The odd thing is that the PMHNP program is a semester longer in theory and has a standalone psychopharm class. The FNP folks do not get a second pharm class and take theory and practicum in "child and family, reproductive health and the family," and "management of the older adult." I'm not sure where in there they get exposure and training to the things I'm interested in.
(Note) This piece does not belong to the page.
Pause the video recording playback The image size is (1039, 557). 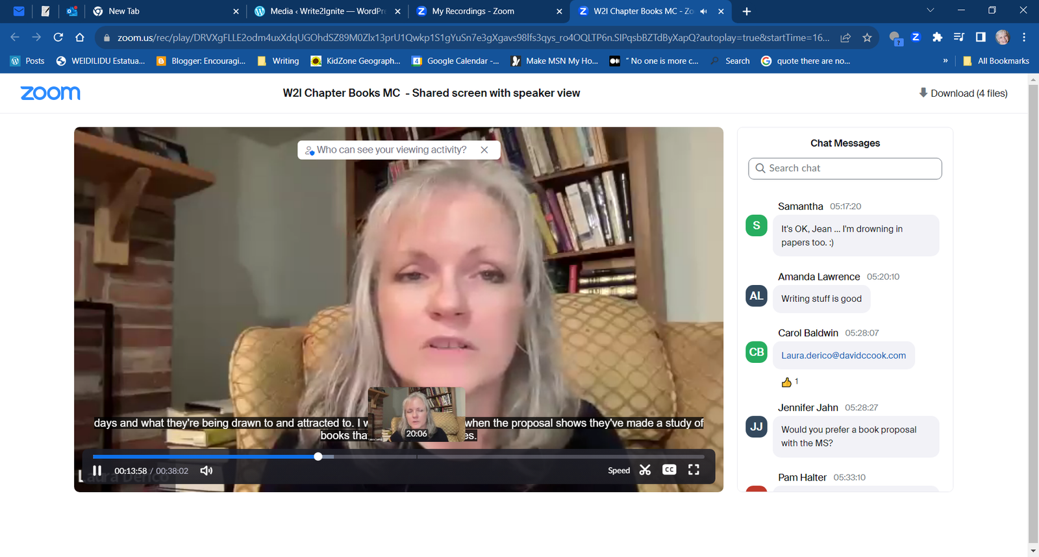tap(97, 471)
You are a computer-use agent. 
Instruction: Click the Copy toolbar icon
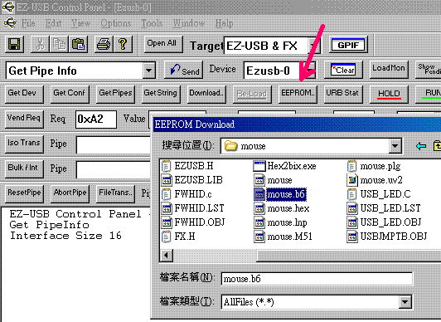(59, 44)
I also can't really shake the answer out of anybody about whether it would be out of my scope to "diagnose" and treat something like OM with some Augmentin, etc. I'm not opposed to it. I just don't want to break the law, lol. I know of a psych NP who works in a hospital setting and frequently is voluntold to sew up cutters, and he prescribes antibiotics when warranted. I know of a couple more who routinely prescribe KCl, Zofran, etc where needed. Easy things. They round on a geriopsych unit too and sometimes prescribe for the UTIs that show up. No one has evidently told any of them they can do that. They just do it.

I know my state's scope for all APRNs says something akin to "all advanced practice nurses should be able to conduct a full physical exam" so what's the point if you can't do anything about it? I just want to keep it simple. I'm not afraid to refer out in the least!

When I was working inpatient psych we would consult hospitalists for any acute problem. I think there was only a couple times I prescribed for any minor physical complaint. The hospitalists would fare much better in court vs someone who rarely treats physical conditions. Yes, I learned to do a complete physical but in a psych unit you do a briefer exam and focus more on neuro part. If a patient was being admitted from med-surg we skipped the exam as the hospitalist had already done a bang-up job. Now that I'm in an outpatient clinic I don't do any physical exams at all but my knowledge base and years of experience in areas other than psych serve me well. For example, when I have someone with fatigue is it due to depression of some medical condition? I'll run a bunch of labs and based on the results, might be sending them to also visit primary care. In order to pick out the courses you want you'll need to review the course descriptions as you can rarely tell anything by the title of the course.

Specializes in Outpatient Psychiatry.

I wouldn't want to make it a habit of treating outside psych. I don't know...maybe I just want to be able to..? I hope to go to work in a clinic or outpatient setting where there may not be any type of primary care oriented specialty to the H&Ps, etc. I have yet to train in a setting like that so I'm not sure what the psychiatrists do in that situation (probably nothing). I've actually read one psych theorist that suggested physical exams and other treatment is not therapeutic with regard to their mental health. I can see both sides of that.